Examples of regular expressions that are useful in the context of Mp3tag are collected at the Regular Expressions topic of the Mp3tag Community Forums.
The following provides a short introduction to the syntax of regular expressions in Mp3tag.
Literals
All characters except .|*?+(){}[]^$
. These characters are literals when preceded by a \
.
Wildcard
The dot character .
matches any single character.
Repeats
* |
repeated any number of times including zero |
+ |
repeated any number of times, but at least once |
? |
repeated zero or one times only |
a{n} |
represents the letter a repeated exactly n times |
a{n,} |
represents the letter a repeated at least n times with no upper limit |
a{n,m} |
represents the letter a repeated between n and m times |
Non-greedy repeats
A non-greedy repeat is one which will match the shortest possible string.
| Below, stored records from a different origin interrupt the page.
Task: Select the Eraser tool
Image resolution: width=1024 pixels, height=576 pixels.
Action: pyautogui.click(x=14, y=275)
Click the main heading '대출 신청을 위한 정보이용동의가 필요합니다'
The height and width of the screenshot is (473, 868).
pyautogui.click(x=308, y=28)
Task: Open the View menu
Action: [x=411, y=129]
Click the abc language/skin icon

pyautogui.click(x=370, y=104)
Non-greedy repeats are possible by appending a ?
after the repeat.
Parenthesis
Parentheses serve two purposes,
- to group items together into a subexpression, and
- to mark what generated the match.
$N
Expands to the text that matched sub-expressionN
in Replace matches with.
Alternatives
Alternatives occur when the expression can match either one sub-expression or another, each alternative is separated by a |
.
Line anchors
^ |
matches the start of a line |
$ |
matches the end of a line |
Sets
[abc] |
matches either of a , b , or c |
[^abc] |
matches any character other than a , b , or c |
[a-z] |
matches any character in the range a to z |
[^A-Z] |
matches any character other than those in the range A to Z |
\w |
matches any word character - all alphanumeric characters plus the underscore |
\s |
matches any whitespace character |
\d |
matches any digit (0-9) |
\l |
matches any lower case character |
\u |
matches any upper case character |
\W |
matches any non-word character |
\S |
matches any non-whitespace character |
\D |
matches any non-digit character |
\L |
matches any non-lower case character |
\U |
matches any non-upper case character |
\t |
matches the tab character |
\n |
matches the newline character |
\r |
matches the carriage return character |
\r\n |
matches a Windows style line break |
\xnn |
matches a character with Unicode hex value nn |
\x{nnnn} |
matches a character with Unicode hex value nnnn |
Word boundaries
\b |
matches a word boundary (the start or end of a word) |
\B |
matches only when not at a word boundary |
Mp3tag uses the Boost.Regex expression engine which has a Perl regular expression syntax. The Boost-Extended Format String Syntax is not enabled in Mp3tag.